In the early 1970s, when the Army-Navy football game was played at Annapolis, it was tradition that the Navy would fly many of the aircraft types that were going into service or were front-line types through the stadium. I didn't say over the stadium. On this occasion, the F-8, F-4, A-7 and other types were putting on their usual show for the attendees in the stadium. Then this tiny jet dipped into the stadium, stopped over the 50 yard line, performed a 360 degree rotation in the hover, then zoomed off again. The only sound left in the stadium was that of jaws dropping as the Harrier had defied the laws of gravity and aerodynamics in one simple demonstration.
As more experience was gained with the aircraft, another group of skeptics pointed out the vulnerability of the Harrier to fighters. A series of flight tests were conducted at Edwards AFB, first against the F-100, then the F-4, and then other types, all defeated by the Harrier which used its thrust vectoring in-flight to gain the advantage. Meanwhile the RAF explored increased payloads by using rolling takeoffs with partially vectored thrust (V/STOL).
The early Harriers represented a work in progress which, in the case of Britain, saw its GR.1s upgraded into the GR.3 and the a new variant developed for the Royal Navy as the Sea Harrier FRS.1. Both of these types would see their first combat in the Falklands, but that is another story. The AV-8A would also not see combat though the lessons learned from this aircraft would lead to the AV-8B (which did see combat) and ultimately to the F-35B.
The Harrier was a very popular subject with kit makers for many years and Monogram developed their own tooling as well. Developed in the early 1980s, this kit is still one of the best early Harrier kits available and is a simple build. You'll recall that Tamiya had a nice kit of the Harrier that featured the Pegasus engine that could be seen through a dorsal access hatch and a mechanism that would rotate all four nozzles in unison. Despite these features, the kit had a few minor fit challenges and it lacked a very visible detail on the aircraft, the auxiliary blow-in doors. While these were closed in-flight, they were open on the ground with the engine running, and the upper doors would drop down when the aircraft was parked. These points were addressed by Monogram in this kit.

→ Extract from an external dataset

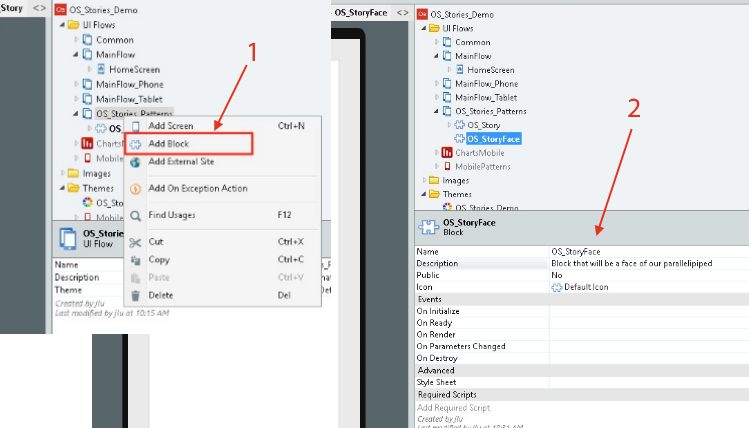The image size is (749, 428).
Task: Click Add Required Script
Action: (455, 407)
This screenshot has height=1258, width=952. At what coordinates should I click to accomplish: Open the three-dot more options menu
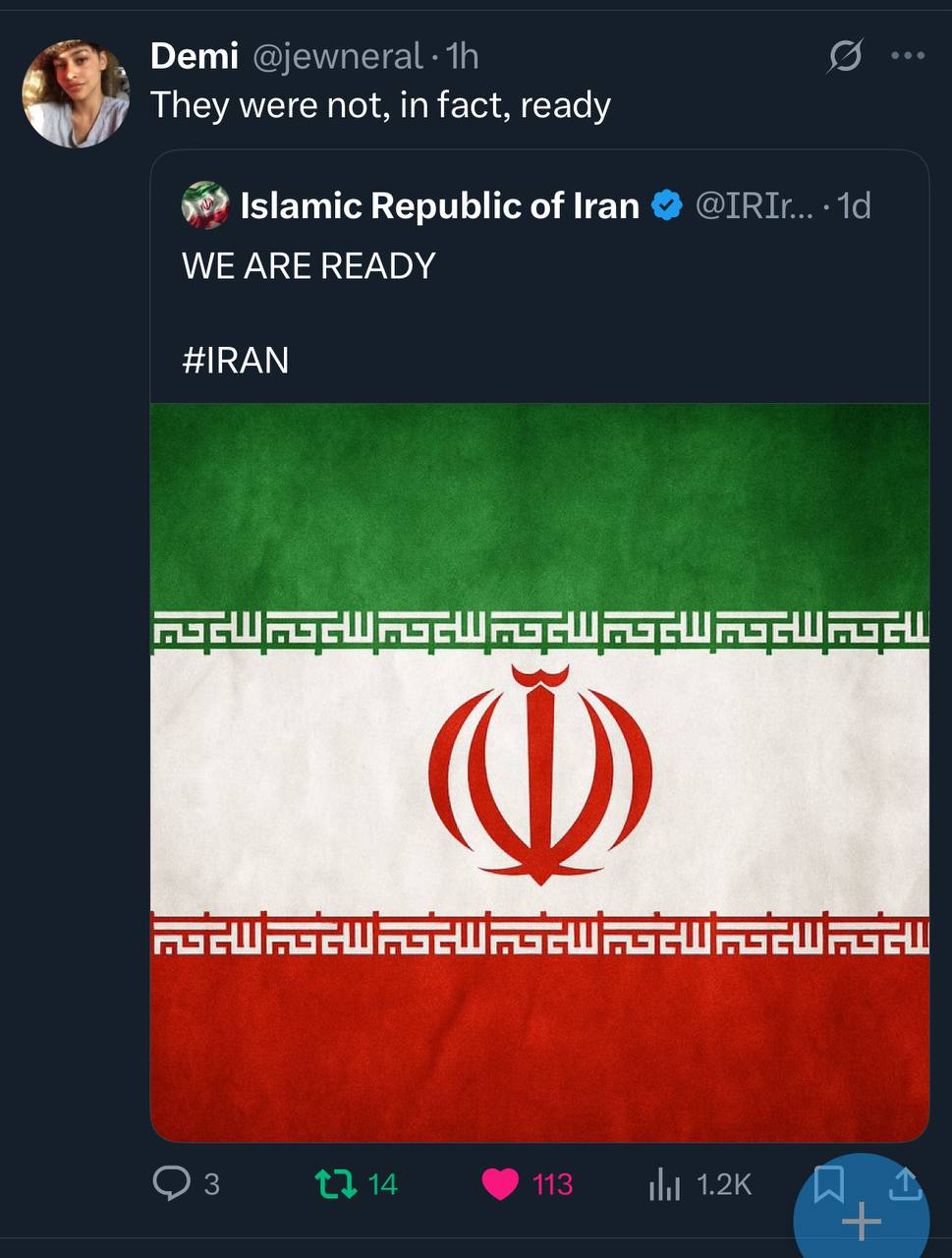pyautogui.click(x=907, y=56)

Molded in light gray styrene, this kit is molded in light gray styrene and presented four parts trees plus one small tree of clear parts. Among the features and options in the box:
- Nicely detailed cockpit
- Optional pilot figure
- Positionable canopy
- Auxiliary blow-in doors in shut-down position (tops open)
- Positionable nozzles
- Positionable speed brake
- Positionable stabilators
- Choice of ventral gun pods or ventral strakes
- Optional Mk.82 Snakeyes on the inboard pylons
- Optional AIM-9 Sidewinders on the outboard pylons
- Optional air refueling boom
While this kit is designed to render either the AV-8A or GR.1, the weapons in the kit are only usable for the AV-8A and you'll want the standard rocket pods and iron bombs used by the RAF in those days if you're doing the GR.1.
Markings are provided for two aircraft:
- AV-8A, 159375, VMAT-203, KD/11, USMC
- Harrier GR.1, XV776, RAF
I believe this kit has been reissued a time or two but are still available (and inexpensive) at kit swaps and even on eBay.